I made a conscious choice a couple of years ago, for self-care and affective activism, to direct my energy to connecting, building and collaborating with other innovator/early adopter folk, folk who already ‘get it’ and are working on the same problems, with a view to it being the best use of energy to result in actual tangible change. This group still has loads of problems to tackle, overcome, and strength to build, before things can change on a wider scale, and I still ascribe this strategy and encourage other activists in the area of children’s rights in the home and education to do the same.

However, this week I happened in to a cold start conversation, when I was at a soft play with my son and his friend. Someone that works there, a place we’ve visited on and off for about 7 years, asked me “what it is that I do” over a coffee order. And it was a really interesting experience to follow that conversation out.

It is, almost impossible, to broach the subject of children’s rights and schooling/family life, without in someway triggering the person that you are talking with. Some people respond differently depending on their current life circumstances and personal history, and the person I was speaking to this time was a parent to three children, all of whom were either currently in school or at university.

Sharing that I work on the issue of children’s rights in school, prompted the question: “is the idea then that children’s rights aren’t respected in school”. My work is problematic for a person who is sending, or has sent, their child into a school environment every day. Talking about children’s rights in the home, with the same implication that there is a problem there too, isn’t a lens that is comfortable for most parents, or anyone really seeing as we all have our own experience of the parent child relationship. The conversation soon shifts from one that was curious about the ‘work’, to something that is felt on a personal.

While I am very happy to talk about what I do, discuss it conceptually, theoretically and in practice, this becomes almost impossible when the person you are talking to has been triggered, and has hit the start of the grief curve (denial, anger, bargaining, depression, acceptance). We went from talking about what it is that I do, to a space of denial, justification of school as ‘surely not that bad’, a need for validation. The shift from curiosity to self-protection was tangible, even though it took me a few moments for me to remember and realise what was happening, and adjust myself to the new nature of the conversation and the needs of the person I was talking to.

The conversation a book, “Why I’m No Longer Talking to While People about Race”, by Reni Eddo-Lodge, which I had heard about but not read yet. I’ve just started listening to it and highly recommend. From the book:

“The journey towards understanding structural racism still requires people of colour to prioritise white feelings.
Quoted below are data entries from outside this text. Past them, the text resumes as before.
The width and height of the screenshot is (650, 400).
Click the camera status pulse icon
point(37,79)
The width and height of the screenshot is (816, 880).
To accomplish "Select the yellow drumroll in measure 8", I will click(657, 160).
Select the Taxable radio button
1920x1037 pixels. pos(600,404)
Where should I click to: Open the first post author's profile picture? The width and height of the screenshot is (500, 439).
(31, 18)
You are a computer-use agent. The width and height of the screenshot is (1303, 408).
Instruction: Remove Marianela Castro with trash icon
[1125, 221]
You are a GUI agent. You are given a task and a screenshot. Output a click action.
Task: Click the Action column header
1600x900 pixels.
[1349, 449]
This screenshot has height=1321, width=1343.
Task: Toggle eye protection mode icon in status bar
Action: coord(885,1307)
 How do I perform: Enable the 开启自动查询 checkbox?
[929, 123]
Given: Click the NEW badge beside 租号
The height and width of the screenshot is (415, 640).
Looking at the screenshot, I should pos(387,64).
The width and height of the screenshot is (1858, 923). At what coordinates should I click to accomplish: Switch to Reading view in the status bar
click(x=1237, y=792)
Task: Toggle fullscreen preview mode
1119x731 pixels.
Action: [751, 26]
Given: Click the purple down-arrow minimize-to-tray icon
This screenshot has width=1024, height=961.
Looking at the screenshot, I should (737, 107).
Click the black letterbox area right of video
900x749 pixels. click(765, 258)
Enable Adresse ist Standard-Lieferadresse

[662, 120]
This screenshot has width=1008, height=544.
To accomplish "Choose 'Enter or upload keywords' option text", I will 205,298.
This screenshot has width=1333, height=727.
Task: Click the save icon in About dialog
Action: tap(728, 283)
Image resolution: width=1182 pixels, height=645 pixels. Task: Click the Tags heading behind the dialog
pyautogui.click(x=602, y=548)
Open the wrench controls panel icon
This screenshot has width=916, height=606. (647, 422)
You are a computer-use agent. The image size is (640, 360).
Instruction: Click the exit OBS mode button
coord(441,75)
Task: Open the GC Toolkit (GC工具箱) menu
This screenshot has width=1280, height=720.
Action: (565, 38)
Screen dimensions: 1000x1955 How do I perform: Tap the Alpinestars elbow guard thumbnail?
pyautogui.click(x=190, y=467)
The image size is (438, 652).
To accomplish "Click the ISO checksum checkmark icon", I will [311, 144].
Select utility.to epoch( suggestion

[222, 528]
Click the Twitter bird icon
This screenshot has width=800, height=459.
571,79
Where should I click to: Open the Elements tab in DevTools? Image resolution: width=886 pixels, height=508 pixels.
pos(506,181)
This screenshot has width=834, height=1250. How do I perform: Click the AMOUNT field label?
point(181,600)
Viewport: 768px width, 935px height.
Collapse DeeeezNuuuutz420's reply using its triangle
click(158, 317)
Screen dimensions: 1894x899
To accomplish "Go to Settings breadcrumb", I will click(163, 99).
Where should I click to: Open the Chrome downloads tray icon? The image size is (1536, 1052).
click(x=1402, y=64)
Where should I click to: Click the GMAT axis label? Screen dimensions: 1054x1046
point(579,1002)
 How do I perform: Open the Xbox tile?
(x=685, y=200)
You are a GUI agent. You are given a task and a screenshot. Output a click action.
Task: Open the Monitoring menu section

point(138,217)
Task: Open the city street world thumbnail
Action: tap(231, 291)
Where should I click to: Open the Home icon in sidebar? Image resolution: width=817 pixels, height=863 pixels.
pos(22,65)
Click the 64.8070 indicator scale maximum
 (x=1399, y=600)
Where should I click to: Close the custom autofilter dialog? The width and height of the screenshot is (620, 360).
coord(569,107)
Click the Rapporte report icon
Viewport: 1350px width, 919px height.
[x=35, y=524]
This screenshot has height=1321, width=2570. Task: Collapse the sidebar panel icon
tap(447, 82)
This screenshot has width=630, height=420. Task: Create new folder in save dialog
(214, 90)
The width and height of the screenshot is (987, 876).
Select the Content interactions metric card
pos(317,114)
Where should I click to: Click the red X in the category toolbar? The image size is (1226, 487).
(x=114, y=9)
Even if they can hear you, they’re not really listening. It’s like something happens to the words as they leave our mouths and reach their ears. The words hit a barrier of denial and they don’t get any further.”
― Reni Eddo-Lodge, Why I’m No Longer Talking to White People About Race

The underlying and constant concern and motivation of my work is addressing the systematic and interpersonal violation and disregard of children’s personhood and rights – a critical element of intersectional feminism, and essential for deconstructing patriarchy and enacting social and environmental change. For many reasons, it isn’t always easy to hear.